Books

Jonathan Edwards and the Bible, by Robert E. Brown

Robert Brown's splendid book may disillusion theological admirers of Jonathan Edwards. Those who prize Edwards's exultant expressions of the beauty of God's holiness may well find Brown's portrait of him as a polemicist preoccupied with the factual reliability of the scriptures unpalatable. Brown, a visiting professor of American religion at Franklin and Marshall College, makes a persuasive, well-documented case for the increasing impact that critical historical thought had on Edwards's understanding of scripture. By the end of his life, Brown argues, Edwards was convinced that establishing the religious authenticity of biblical narratives required more than typological interpretations: "These stories had to be explained historically as well, and justified according to critical notions of authentic history."

In Edwards's day there was significant agreement across the theological spectrum, from radical biblical critics to conservative defenders of the faith, about what constituted authentic history. They differed in their conclusions about scripture, not their historical criteria. Brown's Edwards is always on the defensive, employing historical-critical arguments to wage desperate rearguard actions for the Mosaic authorship of the Pentateuch and other traditional positions.

Jonathan Edwards and the Bible, the 1999 winner of the Brewer Prize in American church history, provides fresh support for emerging themes in recent scholarship on Edwards, such as the importance of deist interlocutors for his later theological directions, his theological convergences with moderate Anglican apologists, and the significance of his unpublished writings for a full estimation of his thought. Brown's book also recasts our perceptions of the impact of biblical criticism in North America. Whereas previously this impact had been seen as a largely post-Revolution phenomenon, Brown demonstrates the "deep penetration of critical thought into the colonial consciousness."

While Brown decisively refutes Perry Miller's and Peter Gay's portrait of Edwards as an isolated and anachronistic historical thinker, he may overstate his case. His focus on Edwards's engagement with biblical criticism tends to overshadow what Brown himself refers to as Edwards's "native inclinations toward theological interpretation." The broad sweep of Edwards's writings shows us other faces besides that of the theological polemicist: Edwards the concerned pastor, the religious psychologist, the believer enthralled with God's beauty. It is particularly the last of these that seems blurred in Brown's analysis; the Edwards he portrays is more preoccupied with arguments for the excellence of the scriptures than with musings on the excellence of God. Given the dismally short shelf life of most apologetic arguments, Ed­wards's continuing appeal and significance have to be explained in wider terms.

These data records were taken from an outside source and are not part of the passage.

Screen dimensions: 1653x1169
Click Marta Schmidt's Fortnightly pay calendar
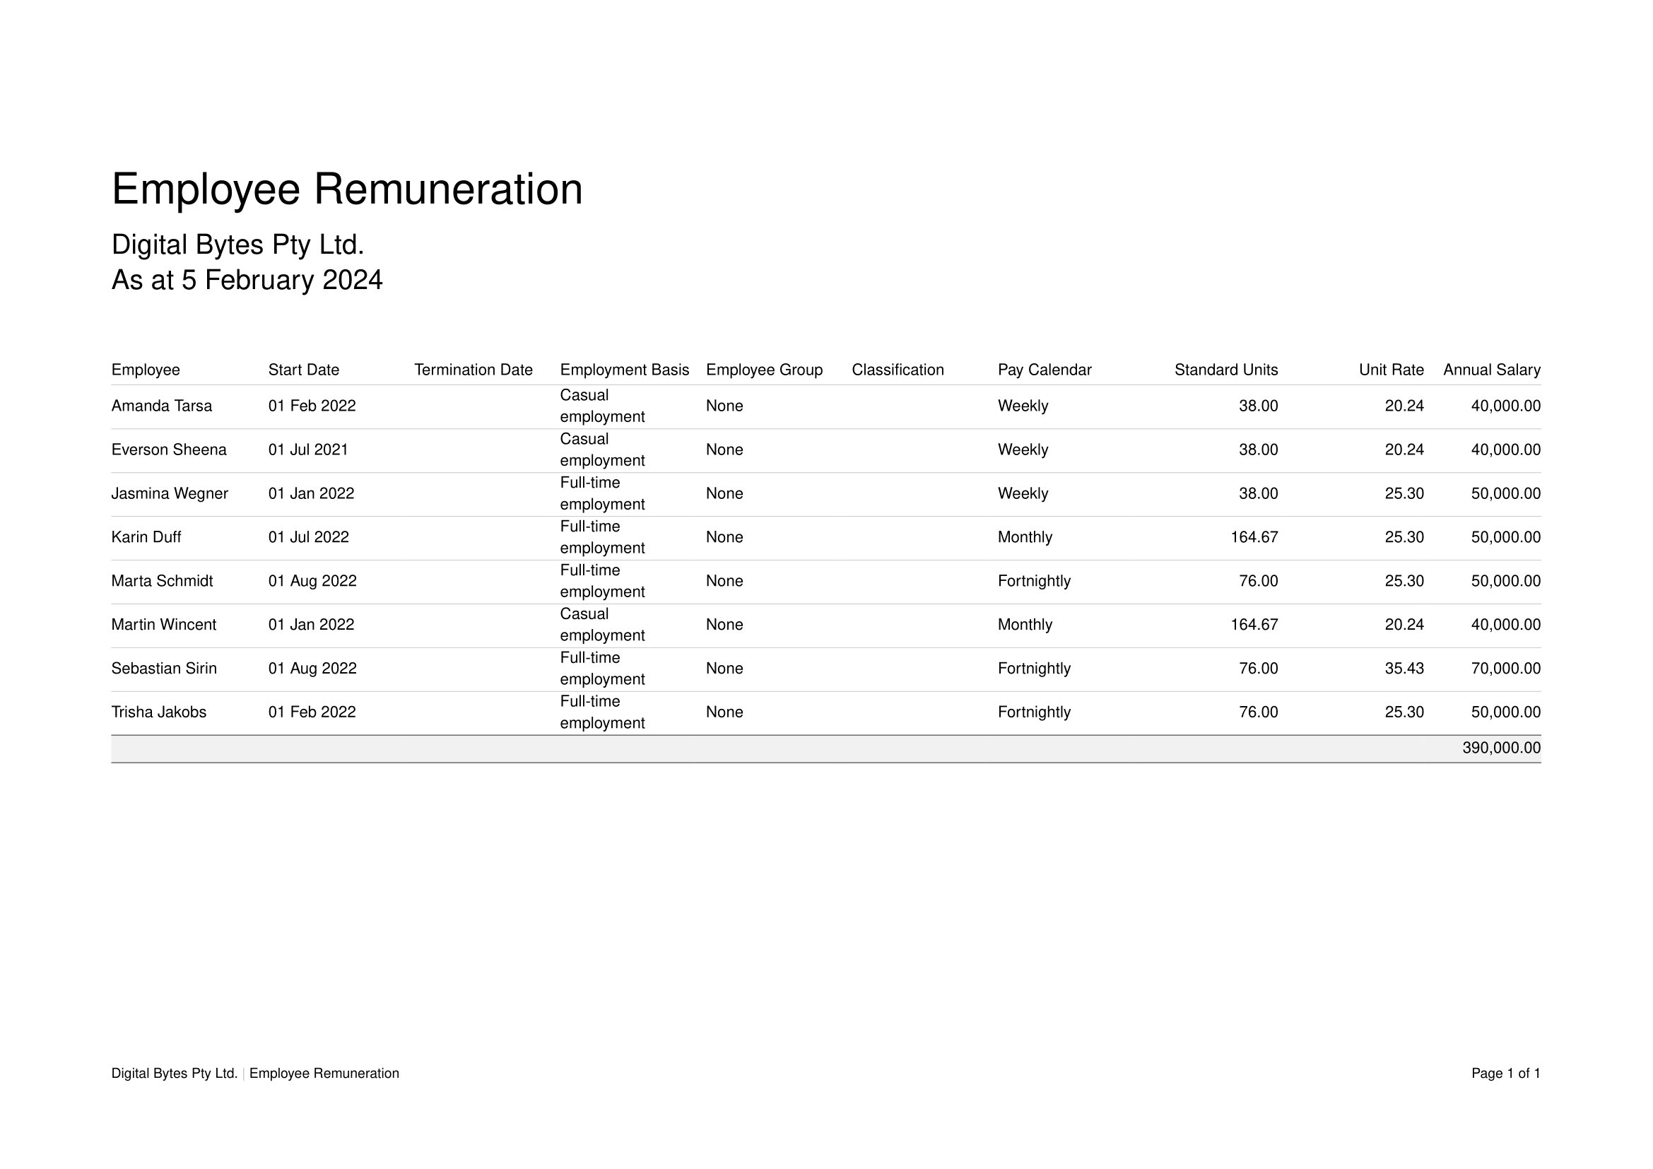click(x=1033, y=581)
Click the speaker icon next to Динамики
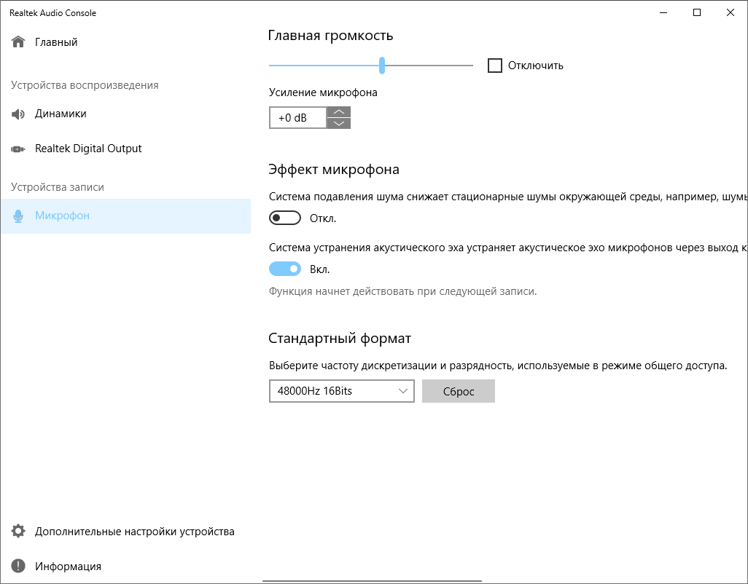This screenshot has width=748, height=584. point(18,114)
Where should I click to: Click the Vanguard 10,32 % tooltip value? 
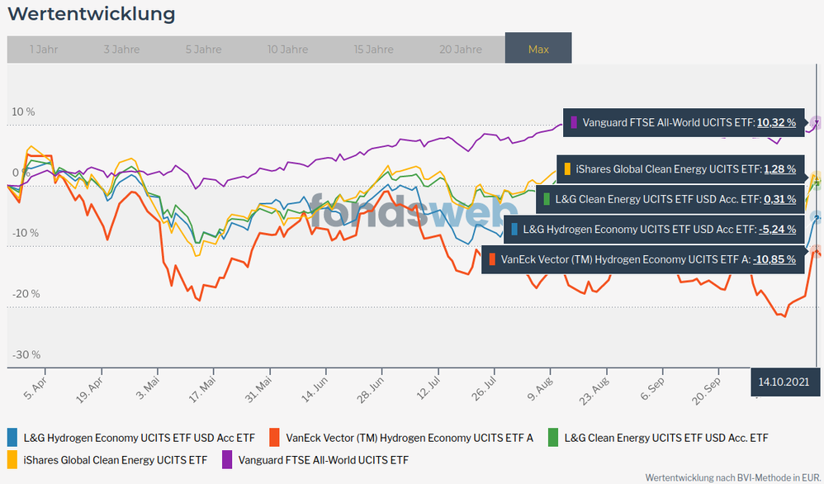tap(776, 122)
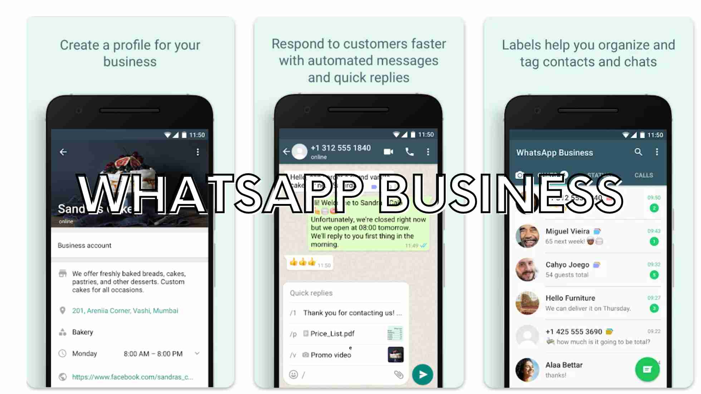Click the Facebook link in business profile
The height and width of the screenshot is (394, 701).
132,377
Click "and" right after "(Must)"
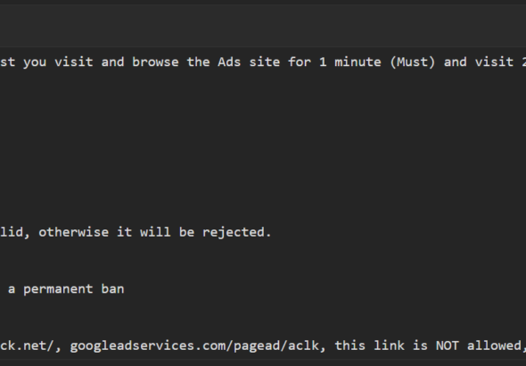The height and width of the screenshot is (366, 526). tap(456, 62)
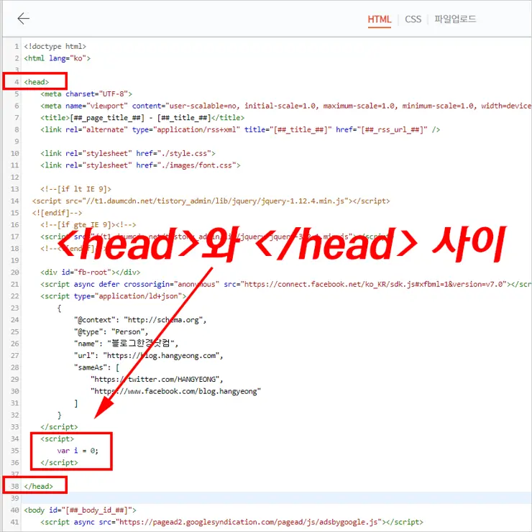Open the 파일업로드 tab

(x=455, y=19)
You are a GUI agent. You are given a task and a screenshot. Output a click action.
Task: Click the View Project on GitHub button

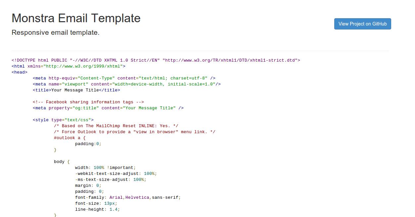coord(362,24)
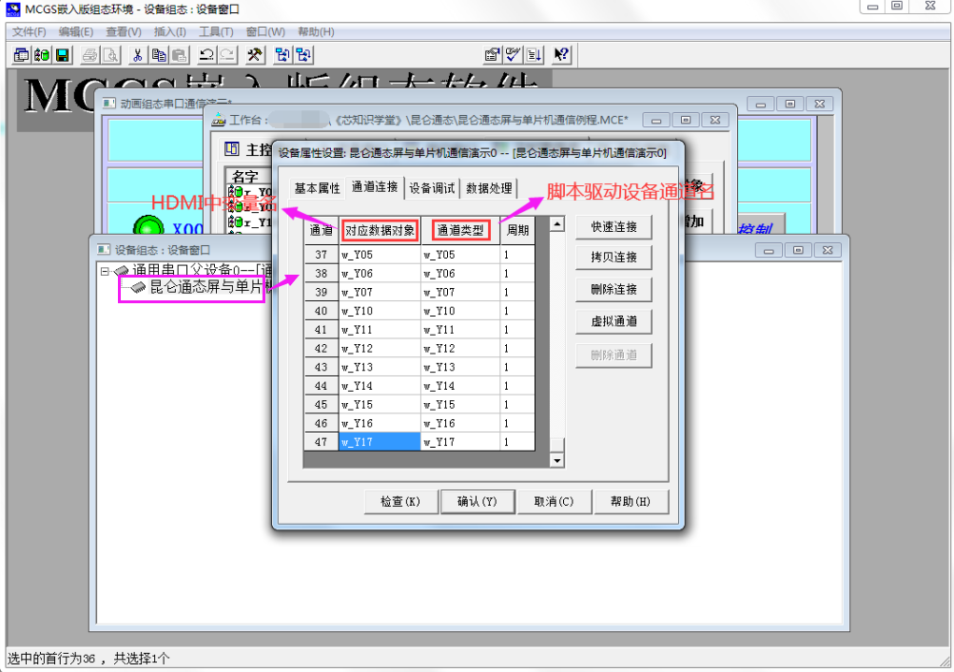Click the channel table scrollbar down arrow
The width and height of the screenshot is (954, 672).
click(x=555, y=460)
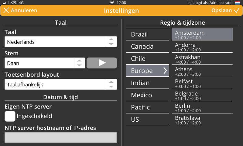Click the Dutch flag icon
The image size is (243, 146).
(x=238, y=2)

Not all corners of the American church have abandoned apologetic arguments like Edwards's. Yet even for contemporary pastors and theologians who have, the issue that Brown's book raises is very much pres­ent: how to bring together critical approaches to scripture with forms of interpretation that provide theological guidance for Christian life. Brown shows that this has been a problem in American pulpits for a lot longer than we think. But he also brings home, albeit indirectly, the constructive helplessness of biblical criticism.

Historical-critical approaches may rule out certain readings and be used to commend others. But they do not convey the powerful sense of God's merciful presence that calls us to repentance and praise; they don't point us forward in the life of discipleship. Brown's book forcefully poses the question of where faith's certainty lies. And in that, theological admirers of Edwards can take heart.

Amy Plantinga Pauw

Amy Plantinga Pauw teaches theology at Louisville Seminary in Kentucky, is general editor for the Belief theological commentary series (Westminster John Knox Press), and is the author of Church in Ordinary Time: A Wisdom Ecclesiology (Eerdmans).